Successo di pubblico, spettatori soddisfatti, una parte dei presenti coinvolta fisicamente in danze spontanee; gli spettatori più giovani potrebbero essere fan di Kamasi Washington, con cui Shabaka Hutchings – 33enne britannico, originario delle Barbados – ha più di un’affinità, ma al Parterre Farnesina non mancavano critici, musicisti, appassionati per uno dei gruppi di tendenza più quotati, i Sons of Kemet il cui nome evoca l’antico Egitto, l’afrofuturismo e Sun Ra. Leader e gruppo si sono concentrati sulla musica senza spendere una parola sui suoi messaggi, ben chiari nell’album Your Queen Is a Reptile, da poco pubblicato dalla Impulse! (ora Verve). Nel repertorio del cd – in parte riproposto nel concerto romano – i brani sono tutti dedicati a donne «resistenti» e «antagoniste», da Harriet Tubman ad Angela Davis, da Nanny of the Maroons ad Albertina Sisulu.

Nulla è stato detto: Hutchings si è limitato a presentare i musicisti, i brani proposti si infilavano uno nell’altro in un continuum ritmico quasi totale, con il tenore ad affastellare frasi-riff e la tuba a riprenderle, integrandosi nel contempo al cuore ritmico costituito dalle due batterie di Tom Skinner e Seb Rochford (importanti nel sound dell’odierna Londra).

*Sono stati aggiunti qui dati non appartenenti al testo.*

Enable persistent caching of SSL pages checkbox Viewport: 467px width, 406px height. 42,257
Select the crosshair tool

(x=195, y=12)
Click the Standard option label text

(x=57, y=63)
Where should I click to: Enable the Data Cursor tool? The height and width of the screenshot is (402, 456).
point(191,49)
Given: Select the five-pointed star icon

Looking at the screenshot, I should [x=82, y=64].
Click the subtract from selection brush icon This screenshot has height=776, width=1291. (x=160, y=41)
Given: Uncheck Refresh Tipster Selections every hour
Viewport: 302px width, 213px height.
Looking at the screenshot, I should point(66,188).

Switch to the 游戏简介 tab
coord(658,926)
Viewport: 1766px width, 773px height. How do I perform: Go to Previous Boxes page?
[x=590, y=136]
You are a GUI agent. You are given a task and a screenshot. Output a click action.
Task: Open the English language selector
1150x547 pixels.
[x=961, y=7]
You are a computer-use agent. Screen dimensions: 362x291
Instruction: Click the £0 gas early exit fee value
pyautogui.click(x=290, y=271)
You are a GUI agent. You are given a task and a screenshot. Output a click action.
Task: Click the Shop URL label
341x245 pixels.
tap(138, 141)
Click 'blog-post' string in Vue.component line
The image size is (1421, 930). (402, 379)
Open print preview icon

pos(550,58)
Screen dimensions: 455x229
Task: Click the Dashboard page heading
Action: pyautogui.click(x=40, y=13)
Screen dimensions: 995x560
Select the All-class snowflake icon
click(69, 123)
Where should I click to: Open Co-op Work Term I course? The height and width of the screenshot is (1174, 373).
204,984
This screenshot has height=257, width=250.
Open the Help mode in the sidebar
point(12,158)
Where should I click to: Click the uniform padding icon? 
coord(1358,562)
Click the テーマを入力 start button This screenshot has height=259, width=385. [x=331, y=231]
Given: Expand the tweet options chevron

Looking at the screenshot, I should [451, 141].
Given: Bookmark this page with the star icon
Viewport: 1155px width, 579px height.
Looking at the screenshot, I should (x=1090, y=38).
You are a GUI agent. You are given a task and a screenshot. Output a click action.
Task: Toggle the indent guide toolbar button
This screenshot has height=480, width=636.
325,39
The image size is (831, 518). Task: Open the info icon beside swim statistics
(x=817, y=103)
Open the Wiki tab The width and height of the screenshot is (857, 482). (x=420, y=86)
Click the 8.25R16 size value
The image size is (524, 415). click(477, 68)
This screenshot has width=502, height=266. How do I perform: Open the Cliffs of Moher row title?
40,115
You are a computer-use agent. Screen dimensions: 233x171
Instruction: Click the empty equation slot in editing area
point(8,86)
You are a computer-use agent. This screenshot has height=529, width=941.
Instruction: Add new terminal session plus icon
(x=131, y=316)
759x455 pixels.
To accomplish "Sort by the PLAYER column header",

Serve un po’ di contestualizzazione per valutare, apprezzare, al limite criticare i Sons of Kemet, attivi dal 2011. Intanto è necessario pensare a Londra, ad una serie di progetti che Shabaka Hutchings anima (tra cui i notevoli Ancestors, oltre a collaborazioni con Louis Moholo ed Heliocentrics), all’importanza dei ritmi afrocaraibici (affiora talvolta il reggae) che si uniscono a dub, free jazz, rock, dancefloor. Siamo in assenza di qualsiasi riferimento armonico: dominano il ritmo e le voci strumentali, quella del tenorista aggressiva ed «ayleriana», la tuba più morbida per quanto instancabilmente propulsiva. La mancanza delle voci (nel cd ci sono, in 3 brani su 9, Congo Natty e Joshua Idehen) rende la musica dei Sons of Kemet a tratti «fredda» (nonostante l’esplosivo incedere), comunque poco melodica, con frasi che hanno un sapore minimalista nonostante l’enfasi. Musica, in ogni caso, con cui confrontarsi se si vogliono ascoltare i suoni della Londra contemporanea e meticcia che manda segnali da captare.